Петя даже привстал от неловкости долженствующего последовать бабушкиного ответа. Но бабушка ответила довольно спокойно:
— Меня все спрашивают, видела ли я Ленина. Нет, не видела. Не привелось. Не пересекались пути. Вот мой второй муж сидел в одной камере со Свердловым. Но он тогда был анархистом и все носился с князем Кропоткиным. Тот ведь тоже был естественник, геолог и географ, как мой муж. Свердлов уговаривал Исаака читать Маркса, а он не хотел. И потом на лодочке сбежал в Турцию со своей первой женой и старшим сыном. Уж потом в Аргентину. А в марксисты его я распропагандировала там, в Буэнос-Айресе. Это была великая любовь!.. Все удивлялись нашей любви!
Саласа закашлялся. А корреспондентка, щелкнув выключателем магнитофона, принялась укладывать в футляр микрофон и свернутый шнур.
Гости уже собирались уходить. Прощаясь с бабушкой, Саласа углядел вдруг фотографию деда, висевшую у нее в изголовье.

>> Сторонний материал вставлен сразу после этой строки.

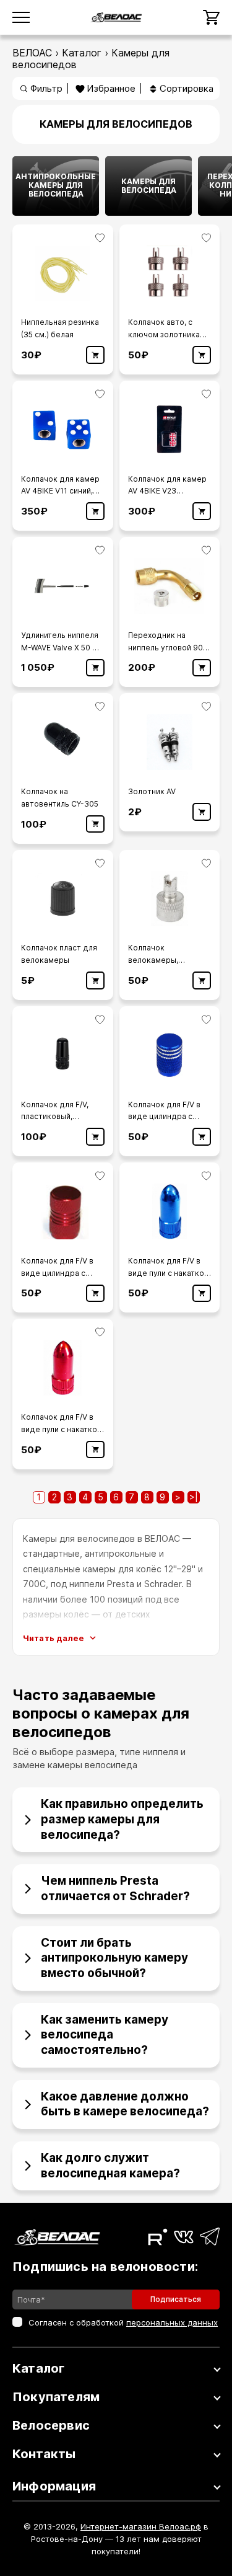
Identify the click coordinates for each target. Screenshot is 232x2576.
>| (193, 1497)
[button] (116, 1815)
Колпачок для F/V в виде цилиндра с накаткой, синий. (164, 1117)
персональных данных (172, 2322)
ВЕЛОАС (32, 52)
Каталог (81, 52)
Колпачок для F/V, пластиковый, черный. (54, 1117)
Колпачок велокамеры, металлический (157, 960)
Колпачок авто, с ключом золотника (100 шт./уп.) (164, 334)
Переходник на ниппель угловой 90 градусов (165, 648)
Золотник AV (152, 791)
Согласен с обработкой (123, 2322)
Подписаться (175, 2299)
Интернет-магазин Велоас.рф (140, 2526)
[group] (55, 186)
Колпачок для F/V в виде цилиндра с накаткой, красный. (57, 1273)
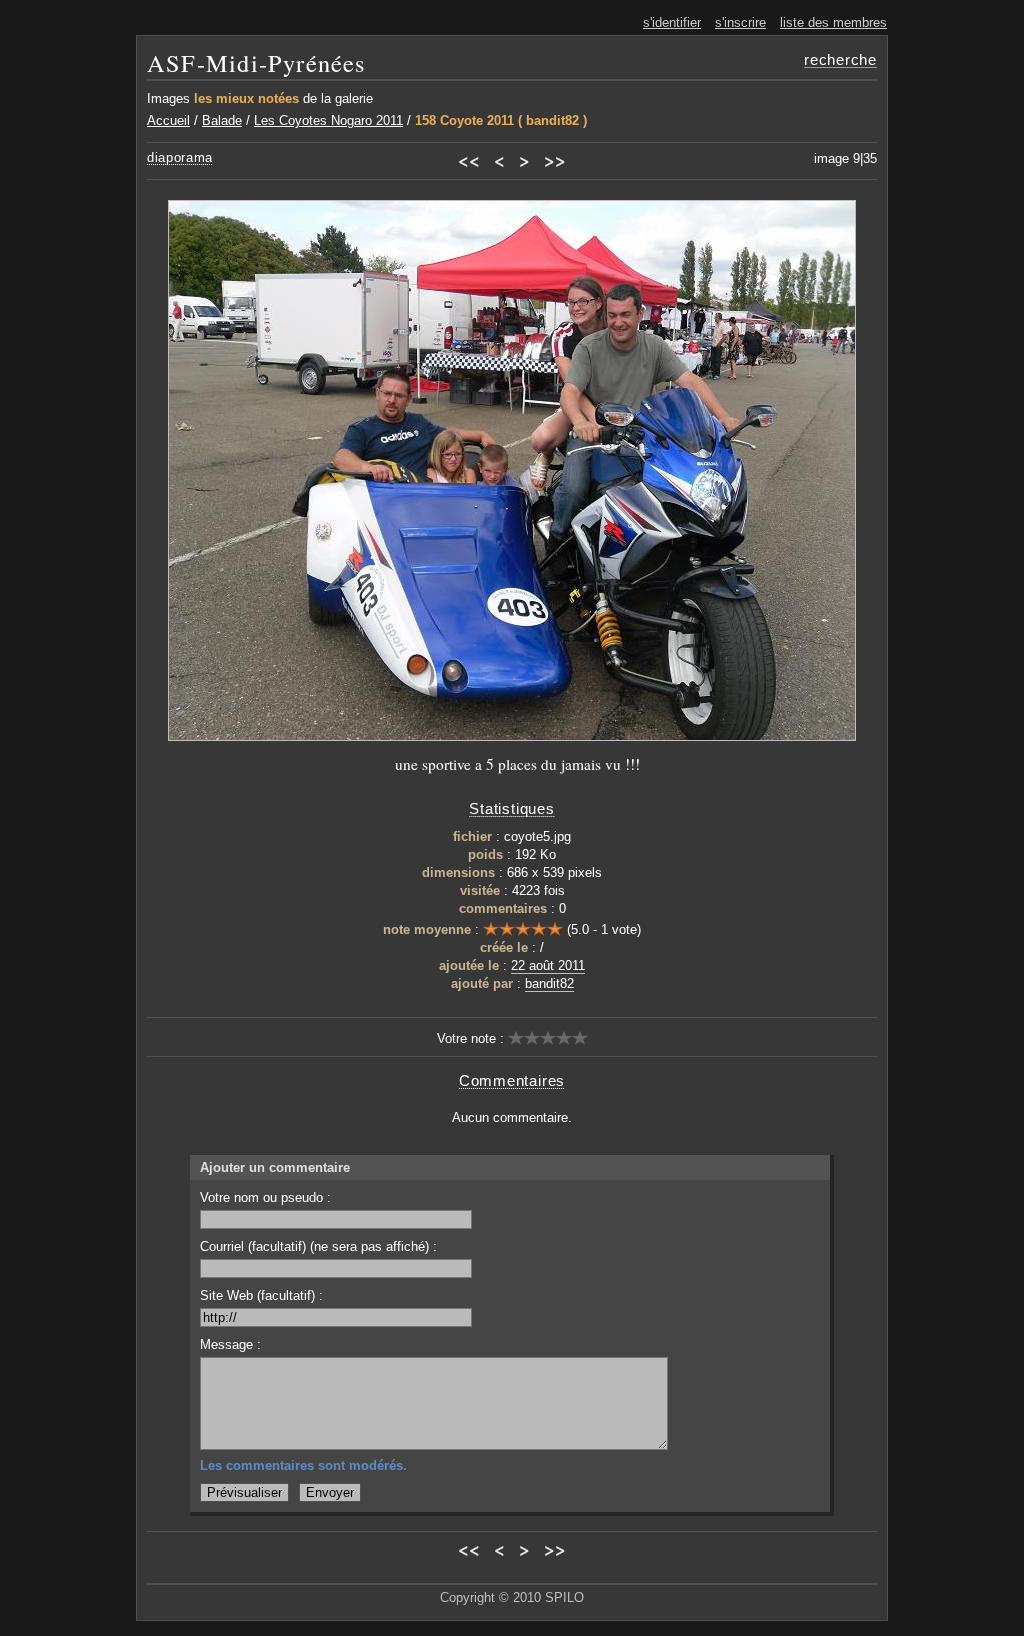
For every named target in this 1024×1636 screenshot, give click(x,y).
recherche (840, 59)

— Что-то знакомое лицо, — сказал он, кривя рот и глотая гласные. Похож на портрет зав. кафедрой геологии, который был у нас в Институте до сорок девятого года. У нас, знаете, теперь портреты всех бывших заведующих вывесили и ваш тоже. А кто же это?
— Это мой муж, — отвечала бабушка, не понимая происходящей накладки и нелепицы. — Он работал зав. кафедрой геологии в нашем Институте до сорок девятого года.
— Какое похожее лицо! — подтвердил Саласа.
— Мы познакомились в Аргентине, — объяснила снова бабушка.
— А что он там делал? Был в командировке?
— Нет, в эмиграции. Бежал из тюрьмы.
— А зачем?
От этих слов Петя аж подскочил со стула. Но Саласа, не дожидаясь бабушкиного ответа, уже вышел из комнаты, волоча одну ногу и прихрамывая на другую. Портфель со шляпой он по-прежнему нес перед собой, держа обеими руками.
— Где у вас можно воды? — обратился он к Пете, вопрошающе улыбаясь кривым ртом. — Мне надо рот прополоскать.
И тут в дверь опять позвонили. Поскольку в квартире толпились люди, Петя открыл не спрашивая: спрашивать было неловко. А за дверью в темной спортивной расстегнутой куртке, с синей сумкой через плечо стоял, слава Богу, знакомый человек: борода, свалявшиеся, видно, давно немытые волосы, лицо виноватое и напряженное, тоскливо улыбчивые глаза, — Илья Тимашев. От него пахло водкой, но на ногах он держался вполне твердо.